**ЧТО СДЕЛАТЬ:**
1. Перепишите слово в слово фрагмент текста о Дарвине между словами «Дарвин на самом» и «более 20 лет.», включая их самих.
2. В каком году, согласно тексту о Дарвине, он полагал, что человек может быть результатом естественной эволюции?
3. Продолжите текст о взглядах Дарвина, начав сразу после его последнего предложения.

Интеллектуальное, социальное и религиозное благоразумие Дарвина
Дарвина не особенно привлекала философия, ещё меньше метафизика: с ней он интеллектуально сражался от юности[13] до старости: «Я весьма ограничен в способности долго следить за ходом абстрактных мыслей, поэтому никогда не преуспел бы в метафизике»[14]. Несмотря на это затруднение, он хорошо знал разницу между понятиями «первая причина» и «вторая причина», применимыми к изменчивости видов: «Похоже, самые авторитетные учёные вполне удовлетворены гипотезой о том, что каждый вид был сотворён по отдельности. По моему мнению, с тем, что мы знаем о законах, наложенных Творцом на материю, лучше согласуется гипотеза, что возникновение и исчезновение прежних и нынешних обитателей земного шара вызвано второстепенными причинами, вроде тех, что определяют рождение и смерть индивида. Когда я смотрю на все существа не как на отдельные создания, а как на прямых потомков немногих существ, живших задолго до отложения первых слоёв кембрийской системы, мне кажется, это делает им честь»[15].
Итак, новые виды, согласно Дарвину, произведены «второй причиной», законом естественного отбора, по воле Творца, «первой причины»: «Есть нечто величавое в этом понимании жизни, с её разнообразными силами, изначально вложенными Творцом в немногие формы, или в одну-единственную форму»[16].
Дарвин на самом деле никогда не углублялся в рассуждения о происхождении жизни – например, из неорганической материи, – точно так же мы нигде в его текстах не находим подозрения о необязательности Творца. Для него эти теории были бесполезны и не имели отношения к учёной дискуссии, приуроченной к его публикациям. Так, в 1859 году он только хотел убедить научное сообщество в существовании естественного отбора – к этому шагу он готовился более 20 лет.
В первой его книге эта тема тщательно раскрыта и проиллюстрирована многочисленными примерами из его неустанных наблюдений. Как мы уже знаем, Дарвин в 1838 году полагал, что человек может быть результатом естественной эволюции; однако в книге 1859 года он не развивает эту идею, поскольку осознаёт деликатность предмета и опасается, что антропологические следствия аргументации отвлекут аудиторию от подлинного открытия – механизма эволюции. Ещё не настал подходящий момент для рассмотрения великого вопроса о происхождении человека.

**БЛОК ДАННЫХ:**
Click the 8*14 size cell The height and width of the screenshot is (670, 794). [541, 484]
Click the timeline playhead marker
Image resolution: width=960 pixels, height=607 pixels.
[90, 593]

**ОТВЕТЫ:**
1.
Дарвин на самом деле никогда не углублялся в рассуждения о происхождении жизни – например, из неорганической материи, – точно так же мы нигде в его текстах не находим подозрения о необязательности Творца. Для него эти теории были бесполезны и не имели отношения к учёной дискуссии, приуроченной к его публикациям. Так, в 1859 году он только хотел убедить научное сообщество в существовании естественного отбора – к этому шагу он готовился более 20 лет.

2. В 1838 году.

3.
Дарвин ограничивается тем, что предлагает тему – из «Автобиографии» мы узнаём, что это был осознанный выбор – кое-где в первой книге[17]: «Хотя в “Происхождении видов” я вообще не обсуждал возникновение какого-либо конкретного вида, всё же, во избежание обвинений в желании утаить свои мысли, я счёл уместным прибавить, что благодаря этой работе, “вероятно, будет пролит свет на происхождение человека и историю”. Было бы бесполезно и вредно для успеха книги излагать моё мнение о происхождении человека без всяких доказательств»[18].
Потребовалось ещё 12 лет, чтобы собрать и систематизировать аргументы, плод наблюдений, и тогда уже выстроить и обосновать своё толкование происхождения человека. В этом Дарвин выказывает себя настоящим учёным (урок и нам сегодня): не боится полностью использовать ресурсы и время ради чисто научного труда, способного дать надёжные результаты. Подлинно великие научные открытия требуют времени, они должны созреть в уме учёного, особенно когда речь идёт о парадигматических переменах, как, например, в случае Кеплера, Ньютона и Эйнштейна.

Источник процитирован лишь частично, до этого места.